La BAD a également aidé à organiser des stages de formation professionnelle. Ces formations portaient sur les cultures agricoles de long terme, la construction mécanique, la gestion des troupeaux ou encore l’amélioration des pâturages. La plupart des participants étaient des femmes.
Aujourd’hui, la population a accès à l’eau pour un usage domestique et agricole.
Le projet a également permis la création de dizaines de micro-entreprises dans l’élevage et la culture maraîchère.

Nana Beatrice Ansah Akua
PER: Programme d’entreprises rurales, Ghana

Nana Beatrice Ansah Akua est la propriétaire du Cassava Processing Group, spécialisée dans la transformation de manioc.
Elle explique que ses nouvelles machines, plus modernes, lui permettent de produire beaucoup plus de farine de manioc et, par conséquent, de créer de nouveaux emplois. Car son entreprise ne connait pas la crise, le succès est au rendez-vous.
Grâce à une formation en gestion, cette femme d’affaires perspicace a réussi à créer une ligne de production complète, où le manioc est compressé, râpé, frit, séché, tamisé et emballé – la première étape, l’épluchage, doit toujours être faite à la main.

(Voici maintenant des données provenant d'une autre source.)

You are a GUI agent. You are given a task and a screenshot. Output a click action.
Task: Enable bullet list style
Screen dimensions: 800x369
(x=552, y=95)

Le gouvernement du Ghana a demandé à la Banque africaine de développement d’apporter son soutien technique et financier au Projet d’entreprises rurales. Un projet dont la mission est de combattre la pauvreté et d’améliorer les conditions de vie dans les zones rurales du pays.
Les 11 millions de Ghanéens qui vivent en zones rurales sont souvent les grands oubliés dans la marche vers le progrès. Beaucoup ont quitté leurs terres ancestrales et regagné les grandes villes… pour, le plus souvent, un avenir incertain.
Le succès du programme, en cours de mise en œuvre, est tel, qu’une nouvelle phase a été lancée jusqu’en 2017. La contribution totale de la BAD dépasse les 70 millions de dollars américains.

Mme Uzabakiriho
« Une famille, une vache », Rwanda

Mme Uzabakiriho vérifie scrupuleusement les registres comptables de l’entreprise laitière familiale. Le programme de formation qui accompagne le projet « Une famille, une vache » permet désormais d’acquérir des compétences en économie ménagère et en gestion. Gervais, son mari, a reçu sa première vache en 2003 et il s’est très vite mis au diapason. En témoigne la coupe qu’il remportée en 2006, le distinguant parmi les meilleurs agriculteurs du Rwanda.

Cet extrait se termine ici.